Snowshoeing is not as difficult as it may appear. Other than a slight learning curve when it comes to keeping your balance in deeper snow and getting accustom to having big feet it’s not much different than walking, certainly not as hard to learn as skiing. Just as with any outdoor activity the key to early success is having the correct equipment and being properly prepared. Here are some tips to help you get started:
1. Snowshoes – there are 2 basic types of shoes – recreational and backcountry. The recreational style is most commonly used for day treks and short trips while the backcountry model is best suited for long distance hikes or when you will be carrying a large pack.

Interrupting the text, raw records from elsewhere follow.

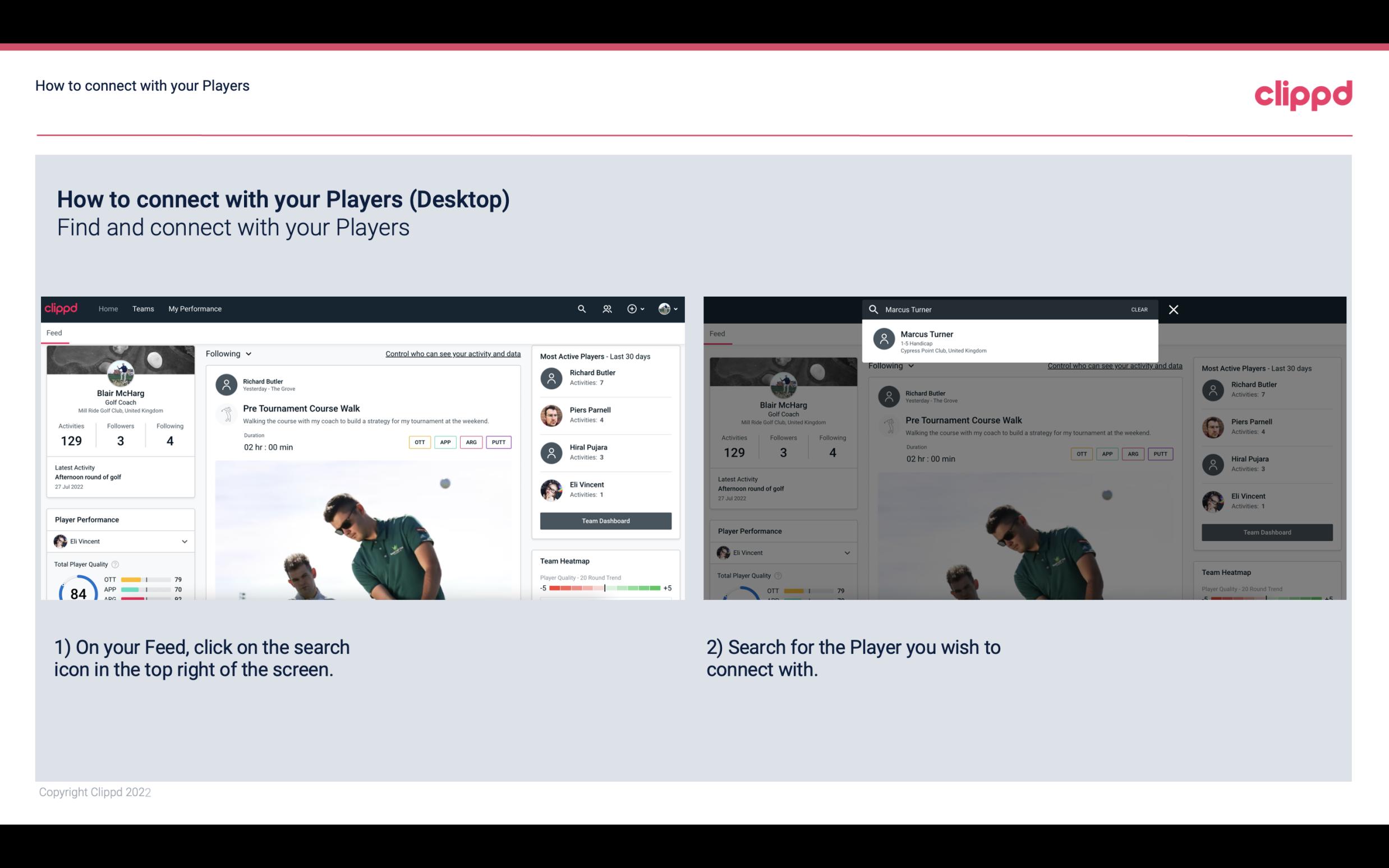The height and width of the screenshot is (868, 1389).
Task: Expand the Feed following filter chevron
Action: (x=248, y=353)
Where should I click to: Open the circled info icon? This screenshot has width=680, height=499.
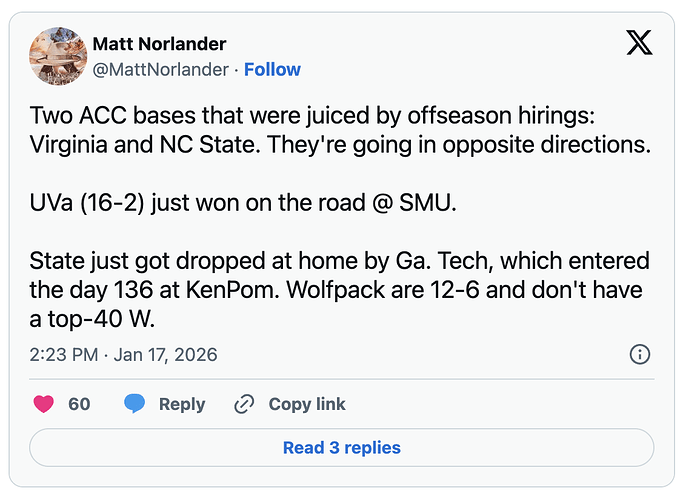pos(640,354)
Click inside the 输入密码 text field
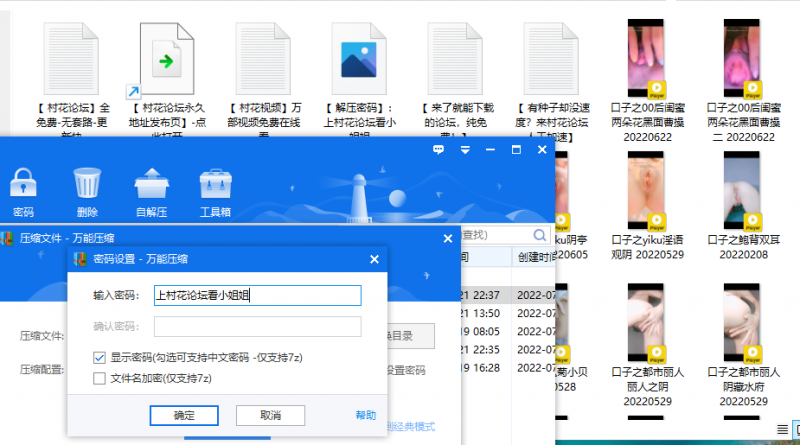Viewport: 800px width, 445px height. (x=257, y=295)
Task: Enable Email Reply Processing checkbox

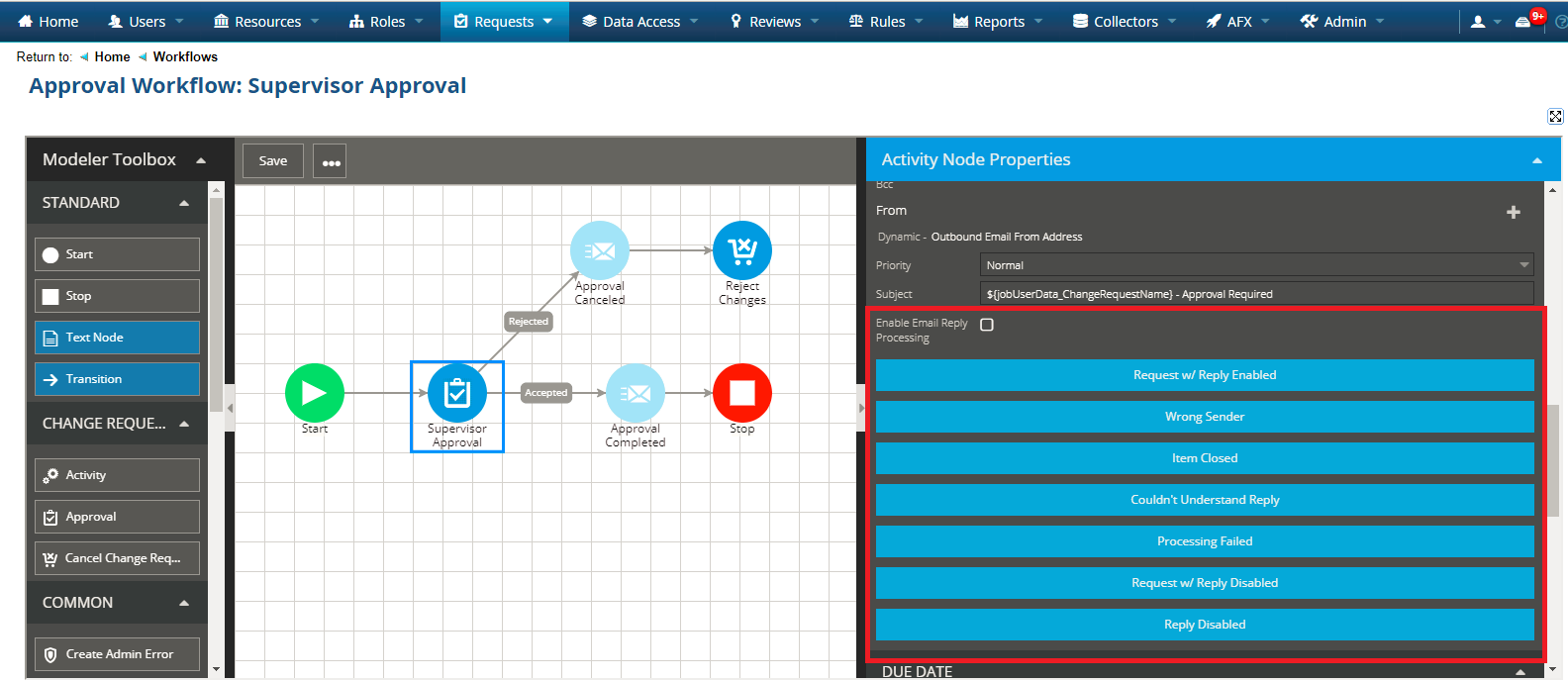Action: point(987,325)
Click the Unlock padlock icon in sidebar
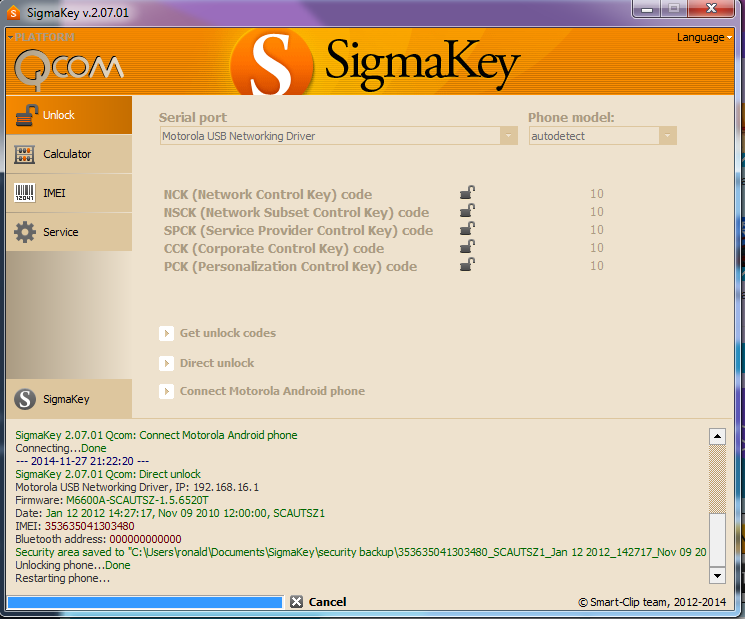The image size is (748, 621). coord(26,116)
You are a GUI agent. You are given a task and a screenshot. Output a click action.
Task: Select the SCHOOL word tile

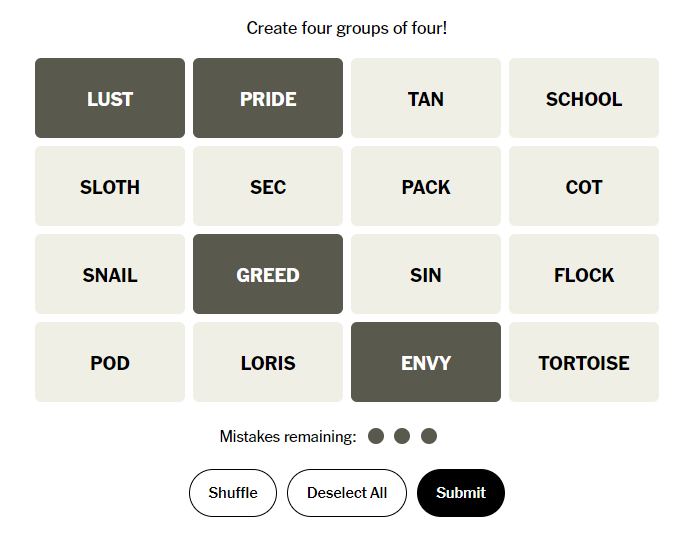pyautogui.click(x=584, y=98)
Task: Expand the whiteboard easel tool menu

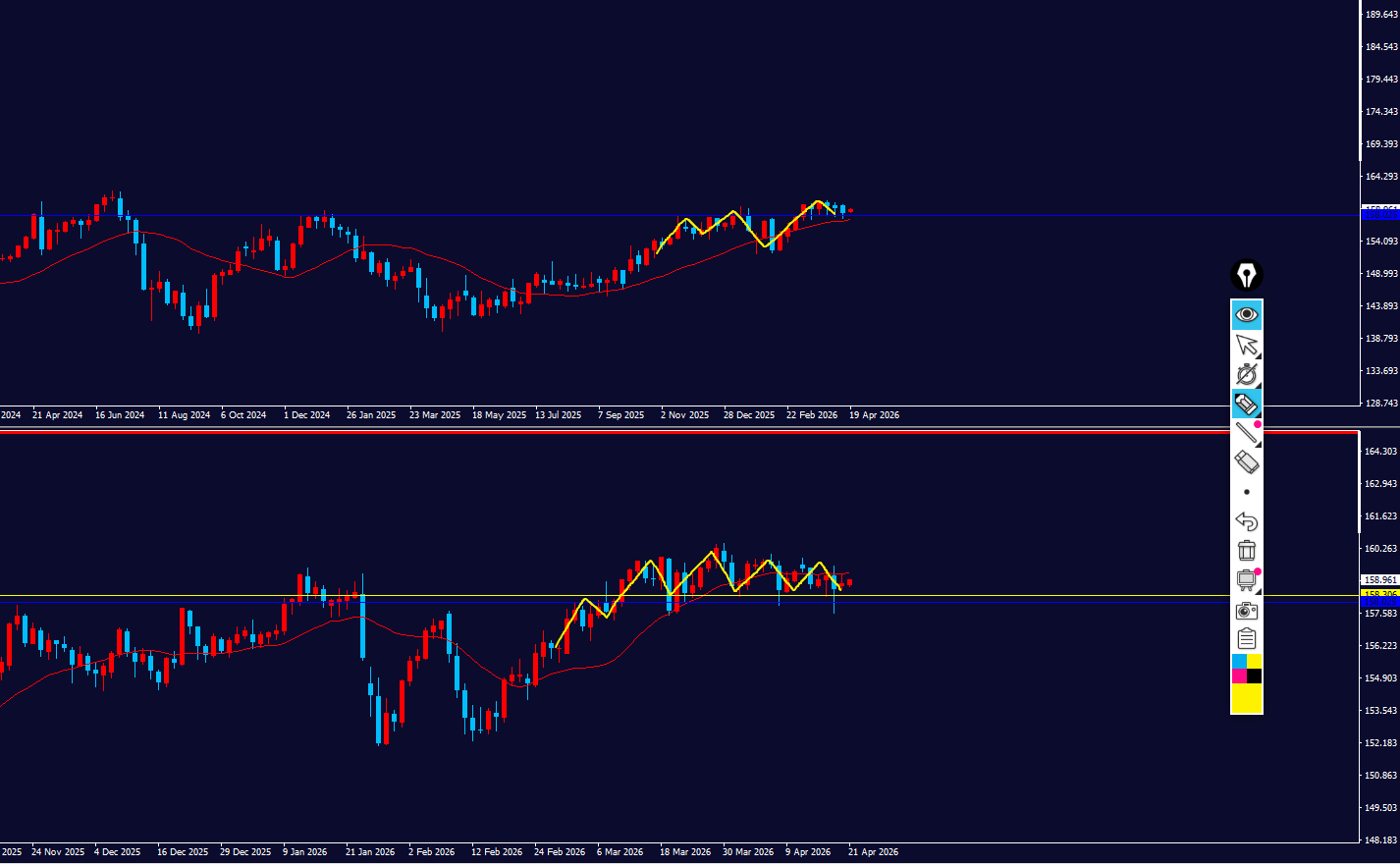Action: [x=1246, y=580]
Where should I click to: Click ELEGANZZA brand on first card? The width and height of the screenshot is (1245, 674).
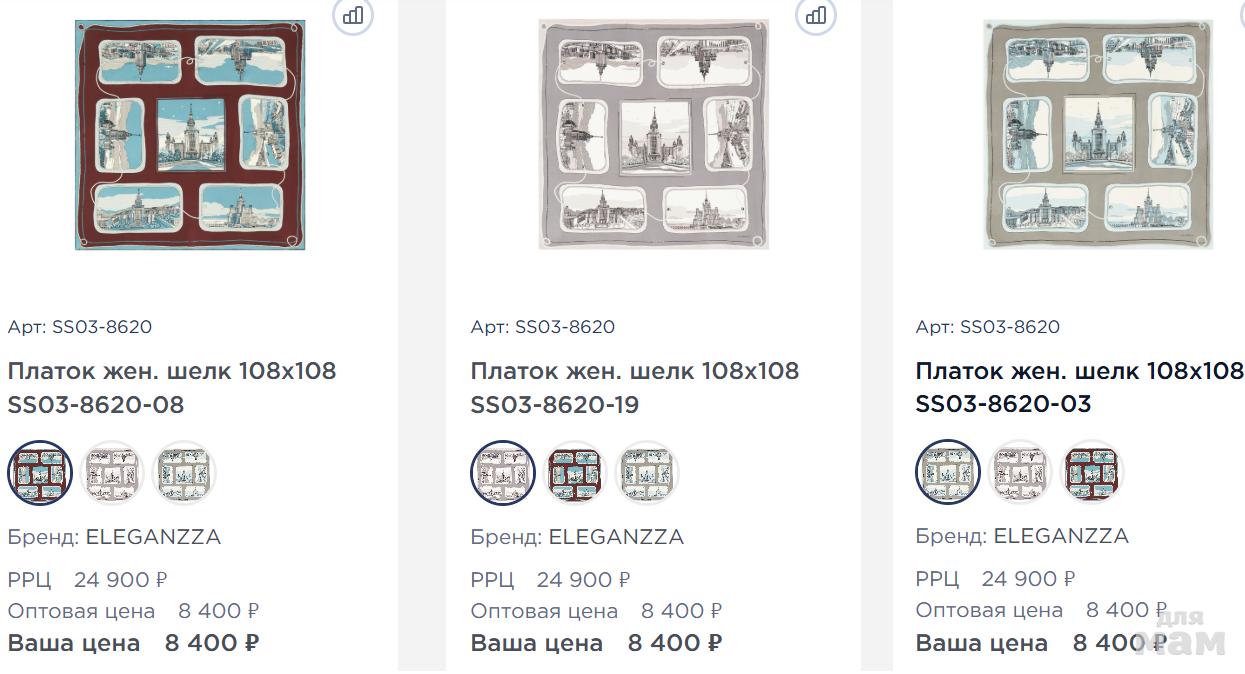pos(153,537)
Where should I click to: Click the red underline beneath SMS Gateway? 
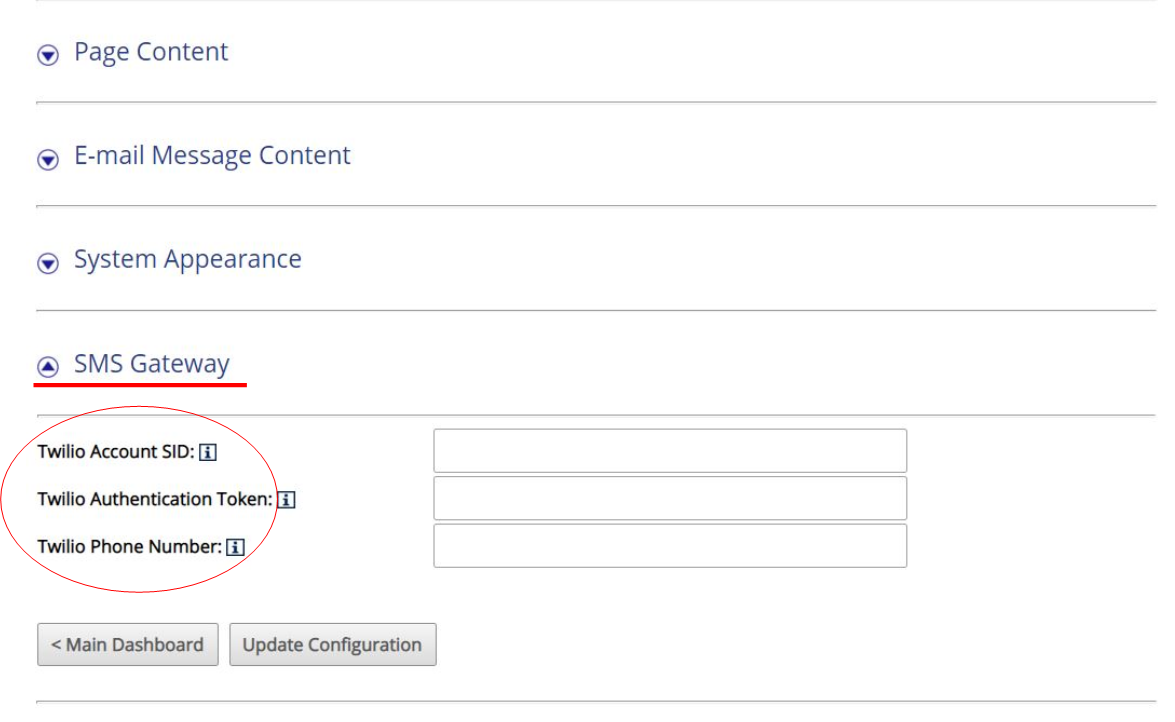pos(140,385)

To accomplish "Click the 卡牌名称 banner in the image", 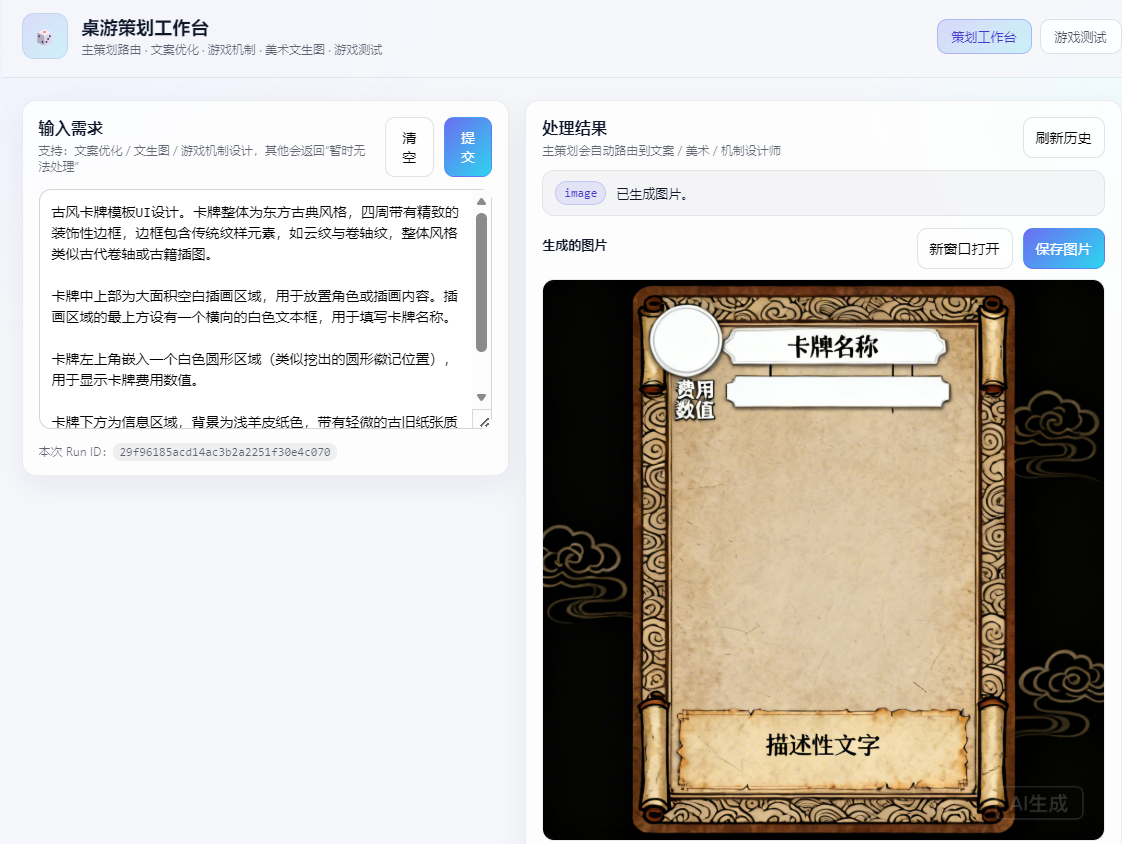I will 833,347.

2. Boots – warm, durable boots are a must. Select a pair with thick soles, padded uppers, waterproofing and the appropriate level of insulation for your local conditions. If you choose leather boots remember they will require regular waterproofing and will wear quicker especially where binds sit.
3. Poles– ski style poles with a snow basket tip are essential for keeping your balance and testing trail conditions. Standard ski poles will work well on flat terrain but if you are covering rough, uneven areas I recommend adjustable poles.
4. Gaiters– this is an optional piece of equipment and many people snowshoe without ever purchasing a pair. However, their main advantage is keeping snow out of your boots which means a warmer, drier adventure. I recommend spending a little bit of money and getting a pair of gaiters from the beginning. Your feet will thank you!
5. Extras – there is always something that you wish you had, especially when the unexpected happens miles from the trailhead. I recommend adding a small back with sunglasses, sunscreen , GPS unit or map/ compass, duct tape & multitool ( for emergency repairs), small first aid kit, flashlight, snacks and extra water.
Once you get used to doing it snowshoeing is an effective means of easily moving even in deep snow, plus it is an excellent winter exercise routine.